Every business, regardless of size or industry, is responsible for its own accounting to supply the financial information that regulators require, and to keep tabs on performance and growth.
Small retail stores face several special accounting challenges, both in the form of a complex business, and limited resources to devote to the accounting process.
Accounting software is among the most convenient and cost effective way for a small retail shop to manage its accounting in-house. Software packages that meet the basic needs of a small retailer sell for anywhere from $300 to more than $1,000 per year (with subscriptions normally payable monthly).
These programs allow owners, as well as managers with authorisation, to log in, record transactions and manage payroll, sales and inventory tracking and operating expenses. Accounting software for a small retailer can run on most conventional computers and in fact generally runs on the cloud, so hardware requirements are minimal. Softwares such as Kounta, Vend and Shopify are commonly used in retail.

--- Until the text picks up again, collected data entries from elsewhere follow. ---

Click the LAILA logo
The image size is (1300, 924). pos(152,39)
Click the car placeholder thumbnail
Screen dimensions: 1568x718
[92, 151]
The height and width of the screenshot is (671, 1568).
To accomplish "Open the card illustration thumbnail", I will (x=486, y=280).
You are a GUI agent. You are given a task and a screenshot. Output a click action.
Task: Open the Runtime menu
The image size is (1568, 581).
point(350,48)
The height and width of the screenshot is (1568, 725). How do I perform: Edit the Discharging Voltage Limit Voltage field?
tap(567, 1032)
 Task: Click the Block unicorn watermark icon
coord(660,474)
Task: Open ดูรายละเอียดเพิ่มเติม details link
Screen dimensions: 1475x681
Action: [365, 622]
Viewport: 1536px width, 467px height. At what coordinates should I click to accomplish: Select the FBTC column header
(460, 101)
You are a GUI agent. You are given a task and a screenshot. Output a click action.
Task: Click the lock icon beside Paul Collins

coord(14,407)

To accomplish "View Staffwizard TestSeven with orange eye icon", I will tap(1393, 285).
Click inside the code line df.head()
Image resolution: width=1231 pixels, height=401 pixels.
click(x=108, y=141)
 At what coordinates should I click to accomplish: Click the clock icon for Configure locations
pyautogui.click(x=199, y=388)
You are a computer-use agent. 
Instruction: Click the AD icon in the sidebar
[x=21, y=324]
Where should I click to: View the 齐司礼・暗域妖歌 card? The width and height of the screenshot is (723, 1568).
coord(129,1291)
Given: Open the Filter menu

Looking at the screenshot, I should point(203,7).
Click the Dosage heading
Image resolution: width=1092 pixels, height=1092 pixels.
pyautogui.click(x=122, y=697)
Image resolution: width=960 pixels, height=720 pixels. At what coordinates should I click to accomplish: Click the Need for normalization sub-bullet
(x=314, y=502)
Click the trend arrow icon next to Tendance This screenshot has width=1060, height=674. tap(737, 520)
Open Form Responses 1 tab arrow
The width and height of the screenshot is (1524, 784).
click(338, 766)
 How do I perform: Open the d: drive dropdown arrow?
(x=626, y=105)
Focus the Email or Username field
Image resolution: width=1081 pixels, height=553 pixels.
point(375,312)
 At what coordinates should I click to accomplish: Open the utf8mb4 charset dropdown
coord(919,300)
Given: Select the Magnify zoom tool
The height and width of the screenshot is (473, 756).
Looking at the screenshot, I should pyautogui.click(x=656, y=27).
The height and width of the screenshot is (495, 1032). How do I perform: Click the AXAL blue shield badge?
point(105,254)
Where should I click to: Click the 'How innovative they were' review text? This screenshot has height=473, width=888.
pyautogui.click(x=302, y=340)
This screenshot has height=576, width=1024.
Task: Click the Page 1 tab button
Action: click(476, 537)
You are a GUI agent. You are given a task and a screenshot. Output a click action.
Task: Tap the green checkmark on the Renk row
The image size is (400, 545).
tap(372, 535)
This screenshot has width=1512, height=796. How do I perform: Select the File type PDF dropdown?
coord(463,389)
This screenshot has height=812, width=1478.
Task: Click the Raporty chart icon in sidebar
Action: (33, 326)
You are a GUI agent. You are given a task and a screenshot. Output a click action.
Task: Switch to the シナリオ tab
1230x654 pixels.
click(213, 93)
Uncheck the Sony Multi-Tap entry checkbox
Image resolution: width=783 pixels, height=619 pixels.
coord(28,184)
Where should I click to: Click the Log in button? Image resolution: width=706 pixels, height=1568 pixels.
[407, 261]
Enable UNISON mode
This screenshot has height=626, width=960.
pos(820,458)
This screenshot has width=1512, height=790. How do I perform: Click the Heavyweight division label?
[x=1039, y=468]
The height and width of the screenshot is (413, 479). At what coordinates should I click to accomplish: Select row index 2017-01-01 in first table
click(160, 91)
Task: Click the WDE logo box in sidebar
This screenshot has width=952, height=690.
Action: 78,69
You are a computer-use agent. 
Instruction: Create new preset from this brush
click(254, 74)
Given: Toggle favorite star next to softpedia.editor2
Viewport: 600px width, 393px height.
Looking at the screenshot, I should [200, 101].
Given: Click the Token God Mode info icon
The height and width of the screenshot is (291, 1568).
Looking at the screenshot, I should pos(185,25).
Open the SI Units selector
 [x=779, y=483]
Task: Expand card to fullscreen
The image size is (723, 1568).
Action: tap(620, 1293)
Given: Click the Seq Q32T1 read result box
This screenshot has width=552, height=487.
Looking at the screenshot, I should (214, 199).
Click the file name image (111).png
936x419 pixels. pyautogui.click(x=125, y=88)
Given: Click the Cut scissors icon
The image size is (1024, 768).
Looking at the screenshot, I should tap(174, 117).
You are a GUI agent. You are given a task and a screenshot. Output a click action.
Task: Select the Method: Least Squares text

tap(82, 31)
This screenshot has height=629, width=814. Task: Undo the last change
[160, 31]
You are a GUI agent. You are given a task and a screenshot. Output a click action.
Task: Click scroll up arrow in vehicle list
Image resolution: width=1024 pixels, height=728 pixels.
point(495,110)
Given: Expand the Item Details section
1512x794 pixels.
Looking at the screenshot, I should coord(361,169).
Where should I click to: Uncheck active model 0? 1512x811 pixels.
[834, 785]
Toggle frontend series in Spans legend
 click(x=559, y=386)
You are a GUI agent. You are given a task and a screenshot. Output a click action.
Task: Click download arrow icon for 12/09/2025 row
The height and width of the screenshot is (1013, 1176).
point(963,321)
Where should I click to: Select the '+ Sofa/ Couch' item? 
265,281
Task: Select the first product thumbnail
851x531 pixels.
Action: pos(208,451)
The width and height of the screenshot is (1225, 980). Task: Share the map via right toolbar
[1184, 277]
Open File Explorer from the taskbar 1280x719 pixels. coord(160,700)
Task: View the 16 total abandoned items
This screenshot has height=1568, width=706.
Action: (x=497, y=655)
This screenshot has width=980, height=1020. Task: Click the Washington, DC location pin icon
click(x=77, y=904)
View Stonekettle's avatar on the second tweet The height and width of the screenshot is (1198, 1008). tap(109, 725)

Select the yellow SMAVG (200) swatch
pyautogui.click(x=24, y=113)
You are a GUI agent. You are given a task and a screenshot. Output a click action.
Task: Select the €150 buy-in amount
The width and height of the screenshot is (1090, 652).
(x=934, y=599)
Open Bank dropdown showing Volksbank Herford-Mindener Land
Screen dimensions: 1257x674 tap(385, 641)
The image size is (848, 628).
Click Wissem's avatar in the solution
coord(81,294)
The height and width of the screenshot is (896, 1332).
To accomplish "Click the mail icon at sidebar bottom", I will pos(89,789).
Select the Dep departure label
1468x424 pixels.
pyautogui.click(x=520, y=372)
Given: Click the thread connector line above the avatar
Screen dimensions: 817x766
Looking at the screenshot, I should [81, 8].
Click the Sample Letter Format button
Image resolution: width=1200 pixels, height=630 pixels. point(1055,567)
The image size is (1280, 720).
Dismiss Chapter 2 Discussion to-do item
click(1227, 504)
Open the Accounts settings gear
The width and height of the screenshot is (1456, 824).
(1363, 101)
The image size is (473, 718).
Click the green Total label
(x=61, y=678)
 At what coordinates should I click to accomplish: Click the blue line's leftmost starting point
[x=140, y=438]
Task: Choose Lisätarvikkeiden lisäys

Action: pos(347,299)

Keeping records of financial transactions outside of an accounting software program is also essential. A small retailer needs a method to keep receipts, sales records, loan statements, bank information and past tax data.
This includes information that a retailer doesn’t need to enter into an accounting software program immediately, as well as information that will be necessary if data stored on the computer is lost. Software such as receipt bank is commonly used for this purpose.
Every retailer needs a method for counting physical inventory in the store. This is because accounting relies on accurate data for the value of inventory, which is classified as an asset. Inventory information also confirms sales data and determines how much the retailer can write off as a loss from damage or theft.
Some small retailers choose to take physical inventory counts while the store is closed. Others employ cycle counting, which uses an ongoing system to count the inventory for various aisles, shelves and storage areas on a regular basis. Whichever method the owner chooses, a small retailer must follow a consistent method for inventory accounting.
Managing accounting, even for a small retailer, requires someone with the right knowledge and skills to manage the process. Small retailers are likely to employ people who have expertise in the goods they sell, especially in the case of specialty shops where an owner’s passion is a key attraction for customers.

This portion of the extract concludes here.